# now that EU roaming charges are dropped...



## skip o (Aug 1, 2011)

does anyone know what the policies will be for Spanish carriers? I can only find info about UK carriers. I have Jazztel, which is owned by Orange, and I can't find anything about how I can use my mobile outside of Spain.

EU roaming charges dropped: What it means for EE, Vodafone, O2 and Three mobile phone users


----------



## Alcalaina (Aug 6, 2010)

I have Yoigo (now MasMovil) and haven't paid roaming charges for ages. It costs the same when I'm in the UK as in Spain.


----------



## Dunpleecin (Dec 20, 2012)

Movistar has removed roaming charges too.


----------



## Pesky Wesky (May 10, 2009)

Dunpleecin said:


> Movistar has removed roaming charges too.


They all have. It's a new law
http://elpais.com/elpais/2017/06/15/inenglish/1497517028_757062.html

Another thing that Brexit will undo?


----------



## skip o (Aug 1, 2011)

I found the Jazztel info on rates. Data wise, which is all I care about, it is definitely not as easy as "the data you used to have for Spain can now be used in any EU country for the same price." They treat data usage differently in the EU than they do in Spain.


----------



## kalohi (May 6, 2012)

skip o said:


> I found the Jazztel info on rates. Data wise, which is all I care about, it is definitely not as easy as "the data you used to have for Spain can now be used in any EU country for the same price." They treat data usage differently in the EU than they do in Spain.

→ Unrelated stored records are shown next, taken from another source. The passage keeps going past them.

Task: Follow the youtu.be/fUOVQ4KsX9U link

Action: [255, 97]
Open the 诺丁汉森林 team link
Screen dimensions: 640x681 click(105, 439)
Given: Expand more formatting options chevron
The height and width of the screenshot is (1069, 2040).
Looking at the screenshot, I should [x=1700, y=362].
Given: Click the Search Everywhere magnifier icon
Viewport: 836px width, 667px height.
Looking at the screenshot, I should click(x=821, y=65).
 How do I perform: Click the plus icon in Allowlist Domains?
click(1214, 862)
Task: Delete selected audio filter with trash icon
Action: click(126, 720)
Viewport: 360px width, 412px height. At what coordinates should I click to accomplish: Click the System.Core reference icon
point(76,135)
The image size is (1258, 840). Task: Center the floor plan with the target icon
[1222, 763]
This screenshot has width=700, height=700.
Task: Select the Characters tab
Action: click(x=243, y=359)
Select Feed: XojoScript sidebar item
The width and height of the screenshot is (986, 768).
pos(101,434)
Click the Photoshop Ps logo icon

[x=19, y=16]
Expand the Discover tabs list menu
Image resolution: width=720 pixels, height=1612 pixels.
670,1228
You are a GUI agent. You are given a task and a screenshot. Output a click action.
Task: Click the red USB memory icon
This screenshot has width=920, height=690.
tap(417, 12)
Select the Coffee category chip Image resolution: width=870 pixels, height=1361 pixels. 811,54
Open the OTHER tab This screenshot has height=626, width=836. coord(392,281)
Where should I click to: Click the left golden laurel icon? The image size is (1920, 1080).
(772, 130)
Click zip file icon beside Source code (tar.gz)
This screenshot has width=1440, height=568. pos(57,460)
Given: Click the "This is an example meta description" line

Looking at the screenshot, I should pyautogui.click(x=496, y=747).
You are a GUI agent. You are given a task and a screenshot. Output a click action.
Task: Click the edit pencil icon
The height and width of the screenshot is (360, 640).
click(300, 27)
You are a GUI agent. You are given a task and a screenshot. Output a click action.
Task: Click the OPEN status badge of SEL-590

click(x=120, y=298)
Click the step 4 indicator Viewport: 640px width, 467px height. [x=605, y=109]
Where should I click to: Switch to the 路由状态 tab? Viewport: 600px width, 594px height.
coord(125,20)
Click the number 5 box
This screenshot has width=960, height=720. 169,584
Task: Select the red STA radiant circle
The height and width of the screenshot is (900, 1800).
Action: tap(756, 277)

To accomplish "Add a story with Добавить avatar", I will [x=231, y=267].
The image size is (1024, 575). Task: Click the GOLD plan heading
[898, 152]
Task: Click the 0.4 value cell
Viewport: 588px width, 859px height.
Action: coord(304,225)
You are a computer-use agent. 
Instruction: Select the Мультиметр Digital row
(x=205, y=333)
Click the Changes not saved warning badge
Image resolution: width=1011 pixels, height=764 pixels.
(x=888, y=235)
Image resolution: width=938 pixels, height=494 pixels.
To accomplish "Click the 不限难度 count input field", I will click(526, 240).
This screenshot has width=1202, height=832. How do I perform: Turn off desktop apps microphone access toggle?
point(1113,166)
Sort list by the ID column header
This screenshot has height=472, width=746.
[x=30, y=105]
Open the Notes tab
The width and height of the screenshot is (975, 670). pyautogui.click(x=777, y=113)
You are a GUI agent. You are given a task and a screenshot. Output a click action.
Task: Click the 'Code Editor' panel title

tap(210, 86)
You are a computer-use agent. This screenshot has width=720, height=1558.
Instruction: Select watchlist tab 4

How so? Can you elaborate?


----------



## Dunpleecin (Dec 20, 2012)

I know one thing. Spain is definitely better for data because in England if you run out of data you just can't use data whereas in Spain your allowance is at the fastest speed. If you go over it you won't lose data itself just the faster speed. Which is great really


----------



## skip o (Aug 1, 2011)

kalohi said:


> How so? Can you elaborate?


https://ayuda.jazztel.com/movil/roa...aming-en-zona-1-incluido-en-tu-tarifa-jazztel


----------